(Element and text location data)

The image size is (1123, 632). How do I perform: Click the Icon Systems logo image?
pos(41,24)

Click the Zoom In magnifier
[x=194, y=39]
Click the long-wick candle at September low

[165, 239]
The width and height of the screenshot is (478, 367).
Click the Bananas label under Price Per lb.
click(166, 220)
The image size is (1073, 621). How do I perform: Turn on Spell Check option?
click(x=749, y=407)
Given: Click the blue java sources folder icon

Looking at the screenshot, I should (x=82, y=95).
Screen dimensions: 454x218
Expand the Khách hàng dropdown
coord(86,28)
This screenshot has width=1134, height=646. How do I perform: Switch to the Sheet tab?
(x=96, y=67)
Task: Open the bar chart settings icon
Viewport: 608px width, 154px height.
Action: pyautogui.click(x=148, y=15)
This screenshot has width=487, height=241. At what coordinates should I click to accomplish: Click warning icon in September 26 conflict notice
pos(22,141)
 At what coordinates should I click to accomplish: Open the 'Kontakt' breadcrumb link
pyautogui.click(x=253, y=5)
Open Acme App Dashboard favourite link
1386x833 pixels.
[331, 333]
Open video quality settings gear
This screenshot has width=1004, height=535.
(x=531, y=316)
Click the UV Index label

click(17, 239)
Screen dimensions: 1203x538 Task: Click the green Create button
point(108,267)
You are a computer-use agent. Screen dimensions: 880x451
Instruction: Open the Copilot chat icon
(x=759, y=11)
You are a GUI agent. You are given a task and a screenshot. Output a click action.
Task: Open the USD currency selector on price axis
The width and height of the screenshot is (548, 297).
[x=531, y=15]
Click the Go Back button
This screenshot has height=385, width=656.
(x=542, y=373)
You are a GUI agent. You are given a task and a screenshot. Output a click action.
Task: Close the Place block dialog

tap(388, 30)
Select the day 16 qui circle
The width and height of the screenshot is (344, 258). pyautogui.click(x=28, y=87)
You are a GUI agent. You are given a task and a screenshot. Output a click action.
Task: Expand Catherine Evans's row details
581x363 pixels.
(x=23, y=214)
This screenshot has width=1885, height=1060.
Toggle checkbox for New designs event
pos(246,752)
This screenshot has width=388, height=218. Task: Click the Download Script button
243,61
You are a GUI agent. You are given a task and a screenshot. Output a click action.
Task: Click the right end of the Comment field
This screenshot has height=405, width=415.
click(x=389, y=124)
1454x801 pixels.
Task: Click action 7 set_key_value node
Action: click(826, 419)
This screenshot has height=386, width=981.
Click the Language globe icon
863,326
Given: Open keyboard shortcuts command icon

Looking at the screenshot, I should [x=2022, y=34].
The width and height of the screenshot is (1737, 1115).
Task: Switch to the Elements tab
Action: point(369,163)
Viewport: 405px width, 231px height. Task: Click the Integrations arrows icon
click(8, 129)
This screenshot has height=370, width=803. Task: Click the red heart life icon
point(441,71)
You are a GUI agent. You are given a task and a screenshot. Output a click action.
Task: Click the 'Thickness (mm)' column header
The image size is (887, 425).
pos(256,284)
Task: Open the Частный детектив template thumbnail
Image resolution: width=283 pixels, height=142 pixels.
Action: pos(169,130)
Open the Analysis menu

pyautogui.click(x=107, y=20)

◆ **CHALLENGE**
Format the part of the lines above that opens with the line containing "Click the UV Index label" and closes with the line containing "tap(388, 30)" as a two-column CSV with the header instruction,action. Give one row for each instruction and its action, put each value in double quotes, and replace any line breaks inside a value with spaces.

◆ **EXERCISE OUTPUT**
instruction,action
"Click the UV Index label","click(17, 239)"
"Screen dimensions: 1203x538 Task: Click the green Create button","point(108,267)"
"You are a computer-use agent. Screen dimensions: 880x451 Instruction: Open the Copilot chat icon","(x=759, y=11)"
"You are a GUI agent. You are given a task and a screenshot. Output a click action. Task: Open the USD currency selector on price axis The width and height of the screenshot is (548, 297).","[x=531, y=15]"
"Click the Go Back button This screenshot has height=385, width=656.","(x=542, y=373)"
"You are a GUI agent. You are given a task and a screenshot. Output a click action. Task: Close the Place block dialog","tap(388, 30)"